◆ Cosa fare
Ricopia parola per parola tutte le righe qui sotto, senza cambiare nulla.
===== Righe estratte
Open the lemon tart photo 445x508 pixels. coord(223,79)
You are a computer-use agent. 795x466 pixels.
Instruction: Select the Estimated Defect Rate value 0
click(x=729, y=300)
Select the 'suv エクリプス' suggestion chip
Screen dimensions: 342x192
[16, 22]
==========
◆ Risultato dell'esercizio
Open the lemon tart photo 445x508 pixels. coord(223,79)
You are a computer-use agent. 795x466 pixels.
Instruction: Select the Estimated Defect Rate value 0
click(x=729, y=300)
Select the 'suv エクリプス' suggestion chip
Screen dimensions: 342x192
[16, 22]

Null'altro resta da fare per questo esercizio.